Appendix 6
It is not as easy to dispose of Mysing, as the specialists pretend, e.g., by preferring to interpret his name as “mouse-gray” instead of the equally possible “son of a mouse.” Olrik (pp. 459f.) proposes to identify straightaway “King Mysing who killed Frith-Frothi, and the cow that struck down Frothi the Peaceful . . . King Mysing is merely a rationalistic explanation of the ancient monster.” (For the death of Frodi by means of a sea cow, see also P. Herrmann’s commentary on Saxo, pp. 380-84. This “cow” — in Iceland they remain within the frame of zoology and make it a stag — was, according to Saxo, a witch, who was pierced through by Frodi’s men. Afterwards they kept Frodi’s death a secret for three years, in the same manner as told by Snorri in his Heimskringla about Frey.)

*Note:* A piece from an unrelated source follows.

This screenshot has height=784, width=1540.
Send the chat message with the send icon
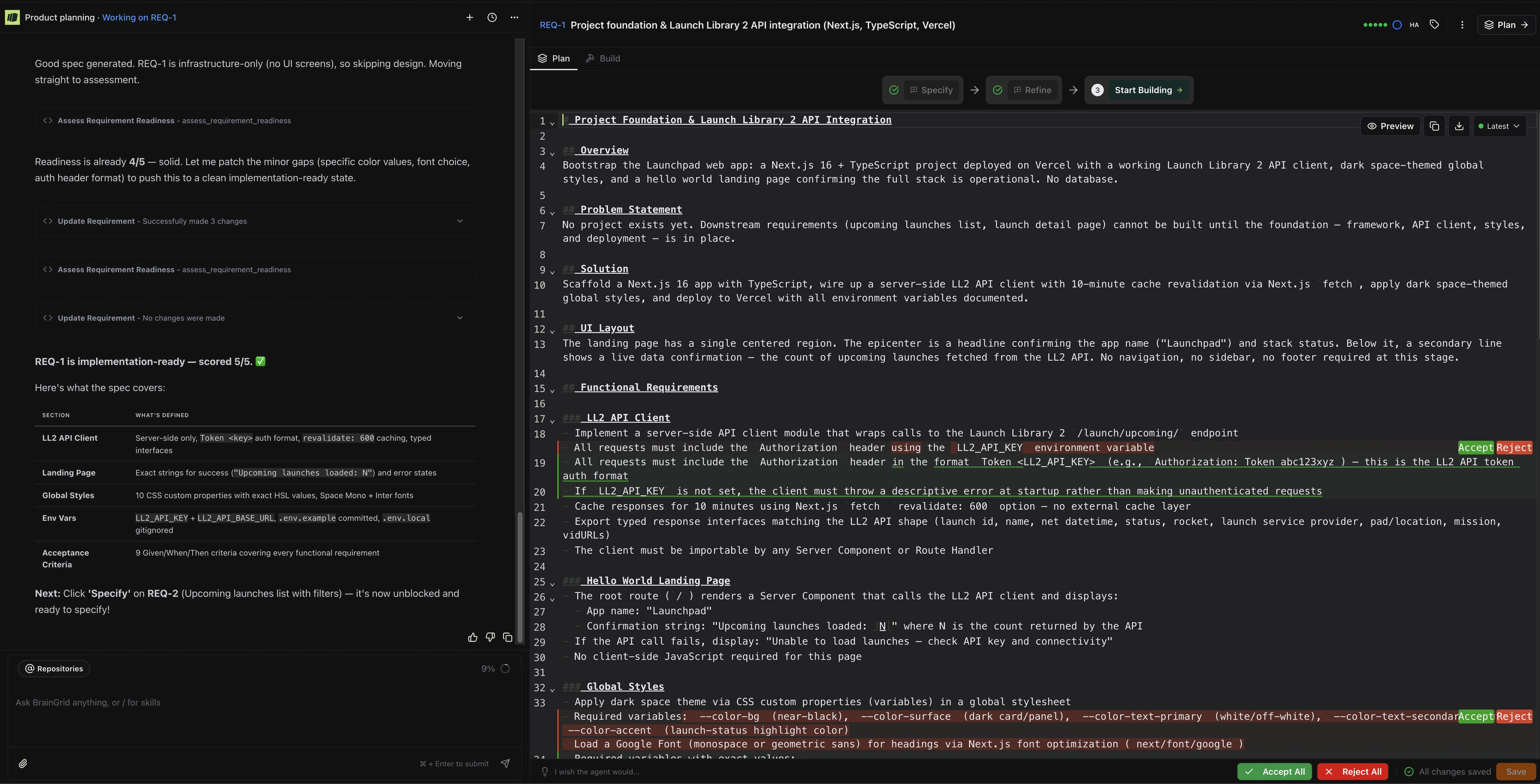(505, 763)
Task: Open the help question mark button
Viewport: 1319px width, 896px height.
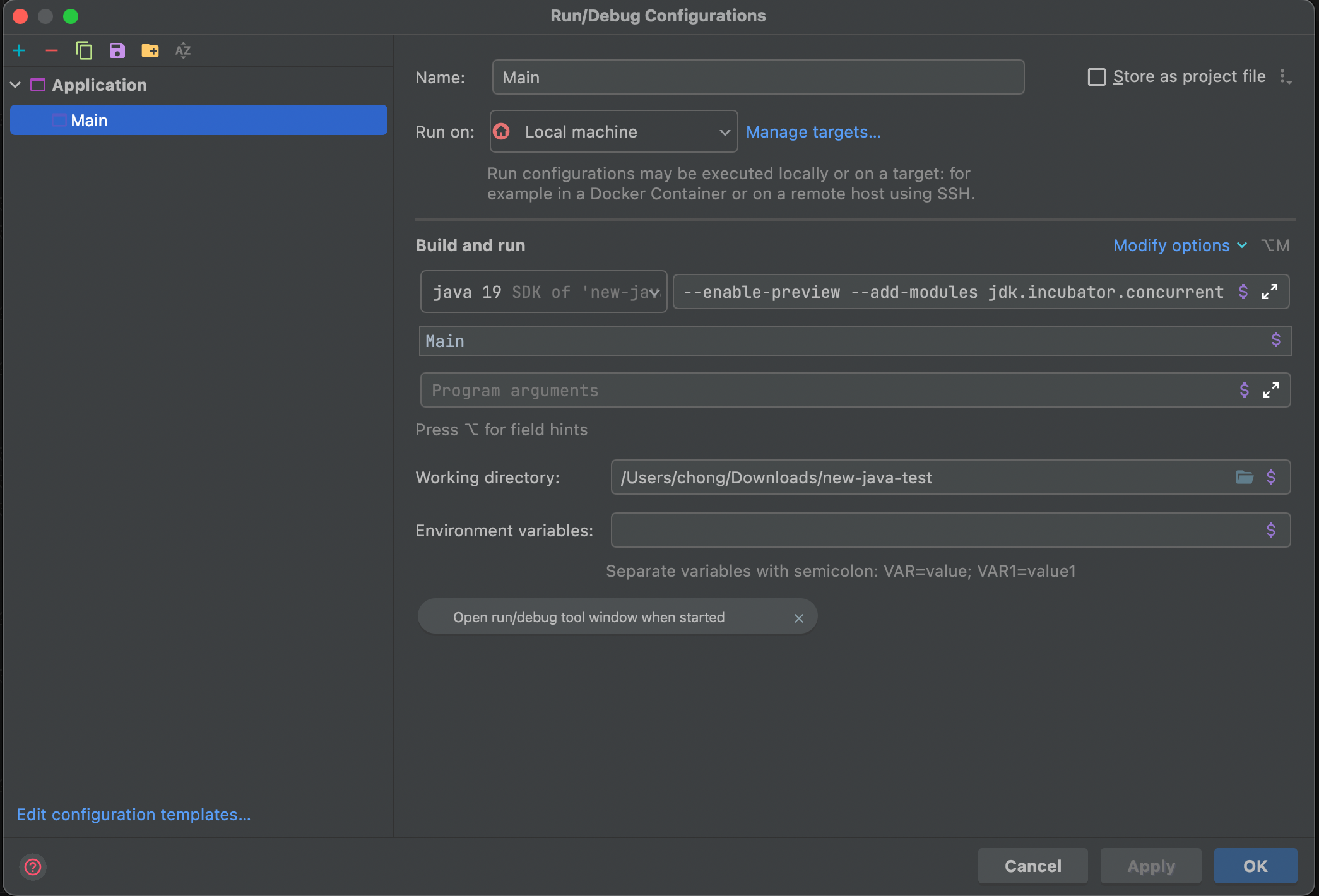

A. H. Krappe, more observant, compared Mysing with Apollon Smintheus, the old “mouse-god” (ARW 33 [1936], pp. 40-56). He had in his mind, however, only the connection — undeniable as it is — between mice and rats and the plague, and the dragging-in of Smintheus does not much further the understanding of Mysing. This state of things was changed with the publication of the work by Hénri Gregoire, R. Goossens and M. Matthieu, “Asklepios, Apollon Smintheus et Rudra: Études sur le dieu à la taupe et le dieu au rat dans la Grèce et dans l’Inde,” although they do not even mention our Mysing, and although they loudly praise (p. 157) the merit of “Meillet . . . d’avoir fait descendre la mytholgie du ciel sur la terre”; with Rudra, and with the rat of Ganesha (who, by the way, acquired his elephant’s head because the planet Saturn, not being invited to the infant’s “baptism,” had looked upon the baby with his evil eye, thus destroying his head which was successfully replaced by that of an elephant), the mouse plot has got much deeper background. Nevertheless, the identity and the role of the mouse deity is hardly going to be settled without taking into account (1) “the tailed Mûs Parîk, arrayed with wings; the Sun fettered her to his own ray, so that she could not perpetrate harm; When she becomes free, she will do much injury to the world, till she is recaptured, having come eye-to-eye with the Sun”; this enigmatical winged mouse come from the world horoscope in the Iranian Bundahishn (chapter V, Anklesaria translation, p. 63); (2) the colorful Polynesian myths dealing with the rat that gnawed through the “Nets of Makalii,” i.e., Hyades and Pleiades; she could do so unpunished being Makalii’s very own sister; (3) the warriors, in the guise of mice, of Llwyd, son of Cil Coed, “who cast enchantment over the seven cantrefs of Dyfed . . . to avenge Gwawl son of Clud,” in the third branch of the Mabinogi. There are more items, to be sure, but we have to leave it at that.